What is expected: Update the article on modern life and intelligence from "Assuming that between" to "to the brain.", changing "3,000 years" to "three thousand years".

Selected extract:
..............................

Modern life ‘hitting intelligence’
Modern living is making the human race less intelligent as survival no longer depends on having the fittest genes, according to a new theory. Slowly but surely, our intellectual and emotional abilities are being eroded because life is just too easy, it is claimed.
The slide backwards began long before the invention of reality TV, according to Professor Gerald Crabtree, a US developmental biologist from Stanford University in California.
He believes it started with the development of agriculture and supportive urban societies, which weakened the power of natural selection to “weed out” genetic defects damaging to intelligence.
Prof Crabtree bases his claim on a study of the frequency at which destructive mutations appear naturally in the genetic code.
Assuming that between 2,000 and 5,000 genes are needed for intellectual ability, he estimates that within around 3,000 years – or 120 generations – everyone will be carrying at least two mutations that are harmful to the brain.
Writing in the journal Trends in Genetics, Prof Crabtree said: “Expansion of the human frontal cortex and endocranial volume, to which we likely owe our capacity for abstract thought, predominantly occurred between 50,000 and 500,000 years ago in our prehistoric African ancestors, well before written language and before we had the modern voice box to produce sophisticated verbal language.
“Thus, the selective pressures that gave us our mental characteristics operated among non-verbal hunter-gatherers living in dispersed bands or villages, nothing like our present-day high-density, supportive societies.”
Recent findings from neuroscience suggest genes involved in brain function are uniquely susceptible to mutations, he pointed out. Human intellectual and emotional capacity was at risk from a combination of less evolutionary pressure and large numbers of vulnerable genes.
On a more positive note, Prof Crabtree believes future technology will come to the rescue before the human race descends too far into stupidity.

..............................

Pixel coordinate grounding data:
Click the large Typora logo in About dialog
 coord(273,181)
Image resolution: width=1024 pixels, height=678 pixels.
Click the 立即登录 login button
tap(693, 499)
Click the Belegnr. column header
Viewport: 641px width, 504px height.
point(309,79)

..............................

Solution to the exercise:
Assuming that between 2,000 and 5,000 genes are needed for intellectual ability, he estimates that within around three thousand years – or 120 generations – everyone will be carrying at least two mutations that are harmful to the brain.